In making the judgement, the court had to determine whether the tweets met the requirement for harm that is set out in the Defamation Act 2013 and experts say the ruling is the most important case to date involving libel on social media.
“Controlling social media content is a huge issue for business,” says Polly Stephenson, “It’s a fast-moving arena and often posts, tweets, retweets and comments are the subject of instant decision-making. When careful reflection isn’t part of the equation, it’s not surprising that it can lead to problems. It is important that social media policies are kept under constant review and that everyone understands the boundaries they are operating within, through both the company’s marketing strategy and their terms of employment.
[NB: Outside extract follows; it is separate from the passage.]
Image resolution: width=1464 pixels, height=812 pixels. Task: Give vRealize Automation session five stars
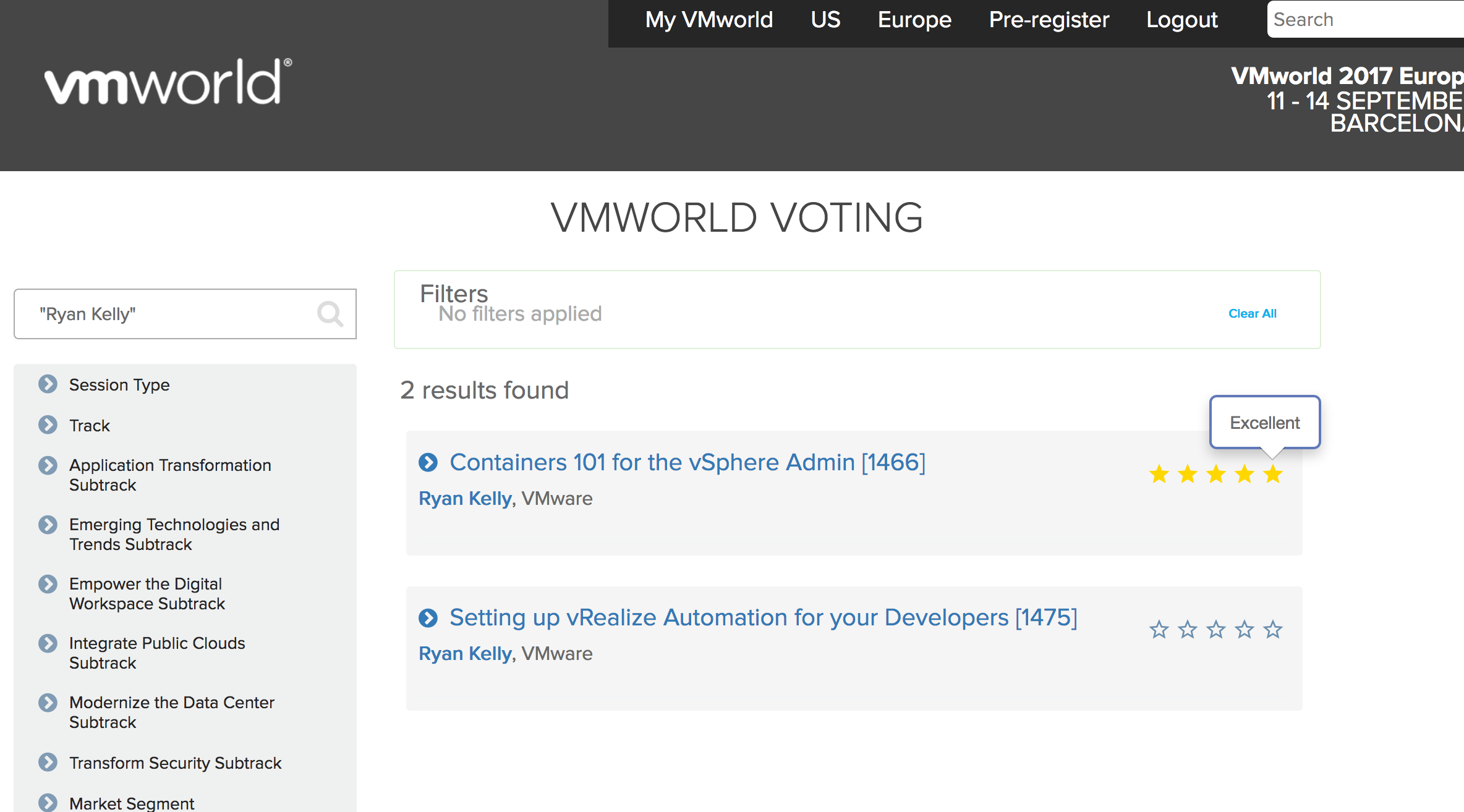tap(1273, 630)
“Staff could also learn from the 26-point guide on how to use Twitter, published by the High Court as an appendix to its official ruling in the Hopkins case, which provides a summary of how the platform works. It makes for useful reading, even for those who think themselves experts, as a reminder of who will receive postings when tweeting, re-tweeting or replying.”
Polly adds: “It’s important to have a good crisis management plan in place as well, so that if the worst happens and a mistake is made, then everyone knows what to do if something inappropriate has been posted. Taking swift action with a public retraction is a good start and will demonstrate a willingness to tackle the problem. In the case of Katie Hopkins and her mistaken tweet about Jack Monroe, if she had been quick to correct herself and made a public apology that reached the original audience of her tweets, it’s quite likely the case would not have passed the necessary ‘serious harm’ test for defamation and the case may never have gone to court.”